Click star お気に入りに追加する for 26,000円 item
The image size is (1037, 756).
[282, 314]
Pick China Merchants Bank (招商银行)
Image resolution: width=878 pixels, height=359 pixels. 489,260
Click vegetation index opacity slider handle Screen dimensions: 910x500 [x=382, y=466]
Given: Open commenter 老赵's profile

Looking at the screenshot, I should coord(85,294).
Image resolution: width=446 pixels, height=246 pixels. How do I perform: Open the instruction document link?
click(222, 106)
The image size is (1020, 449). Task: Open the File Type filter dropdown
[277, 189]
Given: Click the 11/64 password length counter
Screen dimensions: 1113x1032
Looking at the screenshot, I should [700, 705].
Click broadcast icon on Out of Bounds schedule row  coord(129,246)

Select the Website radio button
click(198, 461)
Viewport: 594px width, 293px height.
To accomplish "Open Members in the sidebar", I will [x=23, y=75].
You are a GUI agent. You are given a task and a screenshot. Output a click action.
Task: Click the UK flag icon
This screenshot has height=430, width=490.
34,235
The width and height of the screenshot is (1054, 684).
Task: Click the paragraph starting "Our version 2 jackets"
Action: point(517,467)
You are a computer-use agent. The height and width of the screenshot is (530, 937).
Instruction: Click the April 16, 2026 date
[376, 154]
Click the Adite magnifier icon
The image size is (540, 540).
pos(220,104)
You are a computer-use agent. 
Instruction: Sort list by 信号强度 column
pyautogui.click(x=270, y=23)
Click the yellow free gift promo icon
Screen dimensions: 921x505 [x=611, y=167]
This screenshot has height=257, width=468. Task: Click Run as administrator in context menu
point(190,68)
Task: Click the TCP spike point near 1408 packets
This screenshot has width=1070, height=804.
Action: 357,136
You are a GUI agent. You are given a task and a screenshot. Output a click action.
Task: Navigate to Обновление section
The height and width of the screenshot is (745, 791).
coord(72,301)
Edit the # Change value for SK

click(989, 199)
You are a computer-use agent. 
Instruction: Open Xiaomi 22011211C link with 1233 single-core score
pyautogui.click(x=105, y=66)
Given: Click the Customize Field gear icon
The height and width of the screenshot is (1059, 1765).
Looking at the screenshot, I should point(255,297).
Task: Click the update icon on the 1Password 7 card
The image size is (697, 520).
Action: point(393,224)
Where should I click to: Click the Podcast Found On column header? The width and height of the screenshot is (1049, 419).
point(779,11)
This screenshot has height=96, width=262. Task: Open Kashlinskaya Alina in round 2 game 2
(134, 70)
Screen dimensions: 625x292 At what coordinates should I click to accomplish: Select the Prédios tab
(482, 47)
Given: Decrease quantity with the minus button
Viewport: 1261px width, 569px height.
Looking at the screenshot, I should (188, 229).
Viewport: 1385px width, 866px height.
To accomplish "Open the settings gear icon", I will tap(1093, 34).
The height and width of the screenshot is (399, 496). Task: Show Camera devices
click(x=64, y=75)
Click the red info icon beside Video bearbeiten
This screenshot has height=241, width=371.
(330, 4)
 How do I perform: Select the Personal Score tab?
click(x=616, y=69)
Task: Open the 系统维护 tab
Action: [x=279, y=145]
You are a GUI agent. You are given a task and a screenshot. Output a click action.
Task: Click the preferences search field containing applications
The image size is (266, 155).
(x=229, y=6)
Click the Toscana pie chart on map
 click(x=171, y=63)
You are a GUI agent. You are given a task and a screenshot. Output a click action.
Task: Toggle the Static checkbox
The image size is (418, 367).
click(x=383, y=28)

┄┄┄┄┄┄┄┄┄┄┄┄┄┄┄┄┄┄┄┄

Would you copy every line of the material exactly?

Click star お気に入りに追加する for 26,000円 item
The image size is (1037, 756).
[282, 314]
Pick China Merchants Bank (招商银行)
Image resolution: width=878 pixels, height=359 pixels. 489,260
Click vegetation index opacity slider handle Screen dimensions: 910x500 [x=382, y=466]
Given: Open commenter 老赵's profile

Looking at the screenshot, I should coord(85,294).
Image resolution: width=446 pixels, height=246 pixels. How do I perform: Open the instruction document link?
click(222, 106)
The image size is (1020, 449). Task: Open the File Type filter dropdown
[277, 189]
Given: Click the 11/64 password length counter
Screen dimensions: 1113x1032
Looking at the screenshot, I should [700, 705].
Click broadcast icon on Out of Bounds schedule row  coord(129,246)

Select the Website radio button
click(198, 461)
Viewport: 594px width, 293px height.
To accomplish "Open Members in the sidebar", I will [x=23, y=75].
You are a GUI agent. You are given a task and a screenshot. Output a click action.
Task: Click the UK flag icon
This screenshot has height=430, width=490.
34,235
The width and height of the screenshot is (1054, 684).
Task: Click the paragraph starting "Our version 2 jackets"
Action: point(517,467)
You are a computer-use agent. The height and width of the screenshot is (530, 937).
Instruction: Click the April 16, 2026 date
[376, 154]
Click the Adite magnifier icon
The image size is (540, 540).
pos(220,104)
You are a computer-use agent. 
Instruction: Sort list by 信号强度 column
pyautogui.click(x=270, y=23)
Click the yellow free gift promo icon
Screen dimensions: 921x505 [x=611, y=167]
This screenshot has height=257, width=468. Task: Click Run as administrator in context menu
point(190,68)
Task: Click the TCP spike point near 1408 packets
This screenshot has width=1070, height=804.
Action: 357,136
You are a GUI agent. You are given a task and a screenshot. Output a click action.
Task: Navigate to Обновление section
The height and width of the screenshot is (745, 791).
coord(72,301)
Edit the # Change value for SK

click(989, 199)
You are a computer-use agent. 
Instruction: Open Xiaomi 22011211C link with 1233 single-core score
pyautogui.click(x=105, y=66)
Given: Click the Customize Field gear icon
The height and width of the screenshot is (1059, 1765).
Looking at the screenshot, I should point(255,297).
Task: Click the update icon on the 1Password 7 card
The image size is (697, 520).
Action: point(393,224)
Where should I click to: Click the Podcast Found On column header? The width and height of the screenshot is (1049, 419).
point(779,11)
This screenshot has height=96, width=262. Task: Open Kashlinskaya Alina in round 2 game 2
(134, 70)
Screen dimensions: 625x292 At what coordinates should I click to accomplish: Select the Prédios tab
(482, 47)
Given: Decrease quantity with the minus button
Viewport: 1261px width, 569px height.
Looking at the screenshot, I should (188, 229).
Viewport: 1385px width, 866px height.
To accomplish "Open the settings gear icon", I will tap(1093, 34).
The height and width of the screenshot is (399, 496). Task: Show Camera devices
click(x=64, y=75)
Click the red info icon beside Video bearbeiten
This screenshot has height=241, width=371.
(330, 4)
 How do I perform: Select the Personal Score tab?
click(x=616, y=69)
Task: Open the 系统维护 tab
Action: [x=279, y=145]
You are a GUI agent. You are given a task and a screenshot. Output a click action.
Task: Click the preferences search field containing applications
The image size is (266, 155).
(x=229, y=6)
Click the Toscana pie chart on map
 click(x=171, y=63)
You are a GUI agent. You are given a task and a screenshot. Output a click action.
Task: Toggle the Static checkbox
The image size is (418, 367).
click(x=383, y=28)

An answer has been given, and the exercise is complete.